Who owns one's conversation? I'd take a dim view if someone listened at my door and then broadcast what I'd said. Not that I am likely to say anything that anyone would want to know about. But I was on a train when the woman directly behind me started a loud conversation with her literary agent about a book proposal. To begin with it was merely a nuisance. Then it became interesting when she announced that it would be a follow-on to her book on Highgrove, that George had redone the house, and the angle would be to match the music to the house, not that she liked the music herself. My suspicions about George were confirmed when she said that Olivia had rung her yesterday.
So I'm sitting on a train in front of someone who is going to write a book about the house that Beatle, George Harrison, bought and renovated. Does this woman not know that I and probably everyone else in the carriage can hear every word?

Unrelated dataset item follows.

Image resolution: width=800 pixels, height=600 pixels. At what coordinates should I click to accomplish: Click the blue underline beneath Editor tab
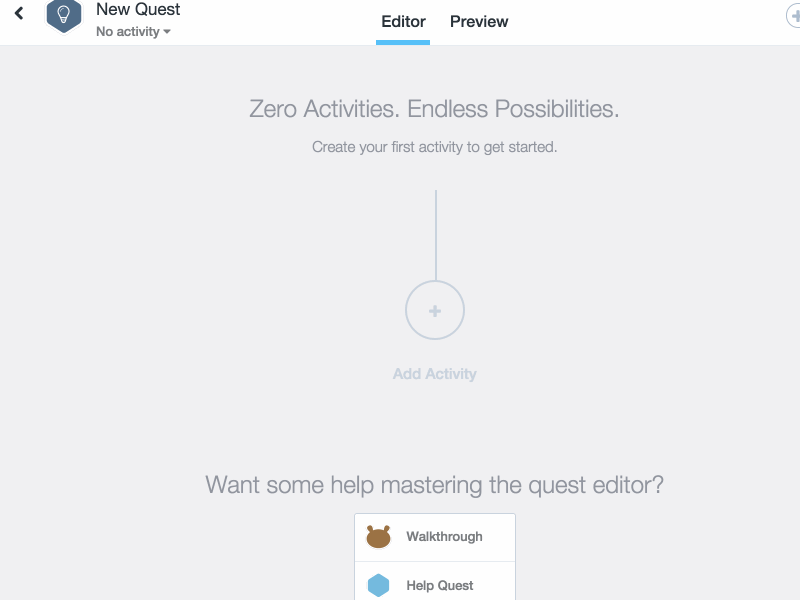click(403, 42)
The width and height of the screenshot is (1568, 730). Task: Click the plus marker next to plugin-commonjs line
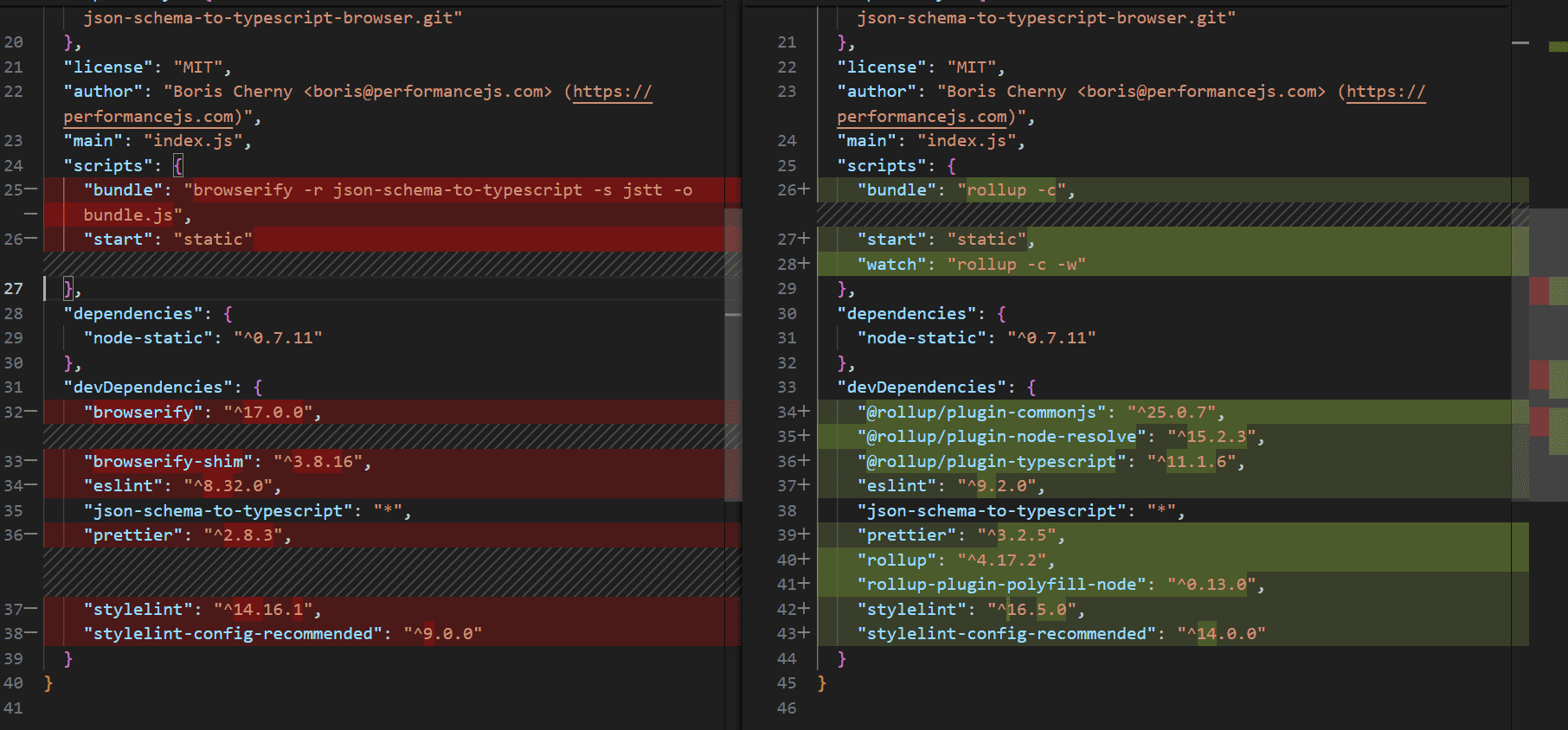(x=804, y=412)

Tonight, it seems, she was to be presenting a prize to a Jonathan Bates — although she was third choice for it, Rory Bremner and David Attenborough having pulled out — but now Tom Paulden was going to do it, although she doesn't know who he is. She's written her Country Life piece. She was hoping to make a bid for Harry Griffin's ‘Country Diary’ column in the Guardian, now that he's died; she sent editor, Alan Rusbridger, a list of her work, but got an immediate rejection and never has anything been so disappointing. A little detective work at my computer soon revealed the woman's identity, and should serve as a warning to anyone who thinks that mobile phone conversations are private. What's not private is public, and broadcasting it is some compensation for a disturbed journey.

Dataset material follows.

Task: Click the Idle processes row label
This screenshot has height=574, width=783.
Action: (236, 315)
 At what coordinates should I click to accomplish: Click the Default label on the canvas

An end-piece. Mark Thatcher wasn't the only one accused in South Africa of a coup attempt in Equatorial Guinea. Nor was he the only Briton. On television news we saw a number of men on their way into custody. Helpfully, we were told that the Briton was the one wearing spectacles. Michael Howard has pinned the Tories' colours to the mask by deploring political correctness, which, whatever you think of its dafter leanings, on the whole is a force for good. But it does make you wonder, when a news channel can't draw attention to the only white man in a crowd by saying that he is the white man.
- © British Journal of General Practice, 2004.